C’est à M. de Camphausen, ancien ministre des affaires étrangères, que M. de Bunsen écrivait de Londres en ces termes le 2 novembre 1850, le jour même où M. de Radowitz exposait son programme à Berlin et demandait au roi de mobiliser l’armée. On a vu que le lendemain Frédéric-Guillaume IV, reculant toujours devant le prince de Schwarzenberg, sacrifiait son ministre, et quel ministre ? un autre Bunsen, ou, pour parler plus exactement, un Bunsen plus tendre, plus aimé, un Bunsen catholique dont les pensées répondaient mieux encore à l’imagination du roi. M. de Bunsen lui-même, qui aurait pu être jaloux de l’affection de Frédéric-Guillaume IV pour M. de Radowitz, avait été séduit par tant de grâce et de noblesse ; il l’appelait un caractère, un génie. Le lendemain de la chute de Radowitz, M. de Camphausen répond en ces termes à la lettre que nous venons de traduire :


« Depuis le jour où vous m’écriviez, cherchant encore le moyen de détourner le coup qui nous menaçait, le coup a été porté. Un grand état, aussi puissant que pas un autre en Europe, sans embarras intérieur, appuyé sur l’esprit de la nation ; avec des finances bien ordonnées, lèche la poussière des pieds de son adversaire sans faire seulement une tentative de résistance, et cela sur une simple menace de guerre que des ennemis fanfarons, l’angoisse au cœur, ont proférée avec fracas. »
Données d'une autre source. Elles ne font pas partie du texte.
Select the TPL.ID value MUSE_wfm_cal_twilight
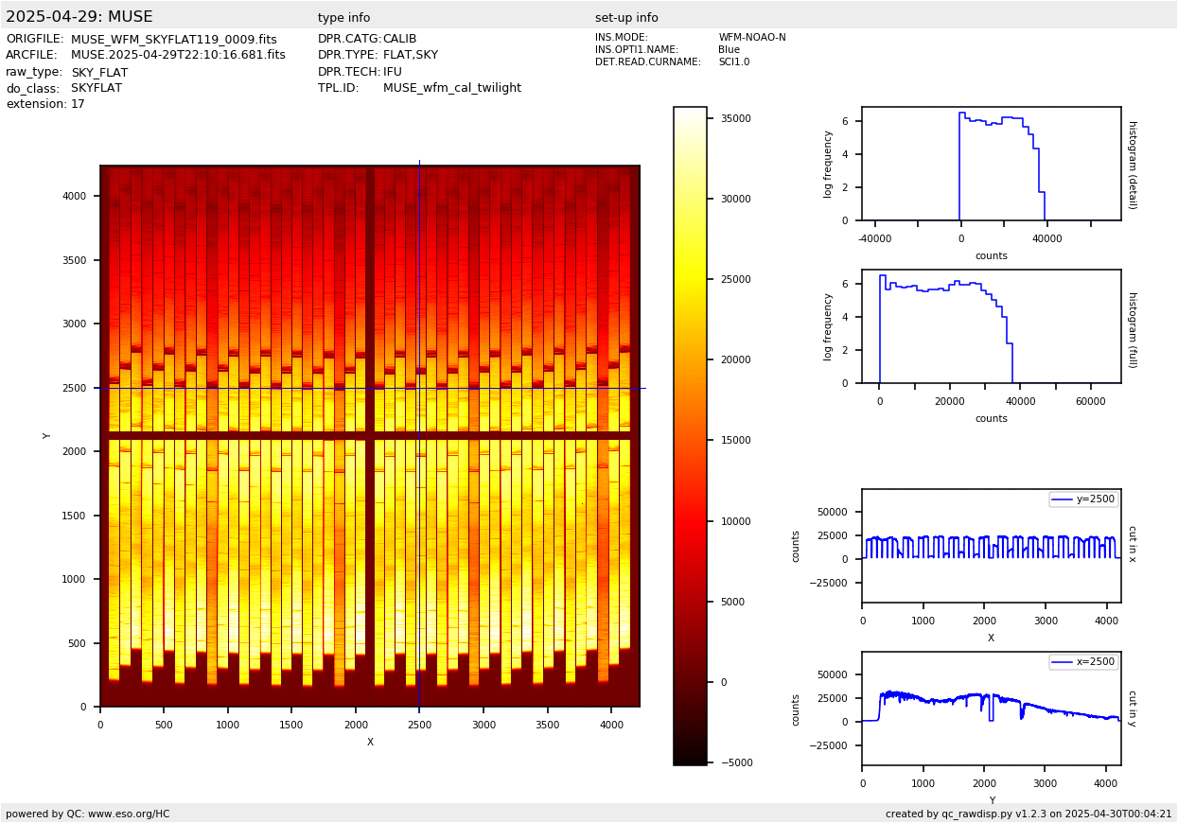The width and height of the screenshot is (1178, 823). point(451,88)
Il nous serait facile de multiplier ces citations et de montrer par tout un concert de plaintes, de clameurs, de protestations indignées, combien ces humiliations de 1850 furent ressenties, non-seulement en Prusse, mais dans une grande partie de l’Allemagne. Les mémoires de Bunsen sont remplis sur ce point des documens les plus expressifs. Restons-en là ; ces exemples suffisent. Ce ne sont pas les premiers venus que nous venons d’entendre. Quand des hommes graves et circonspects, un ambassadeur, un ancien ministre, se permettent un pareil langage, on peut deviner ce que pense le pays tout entier.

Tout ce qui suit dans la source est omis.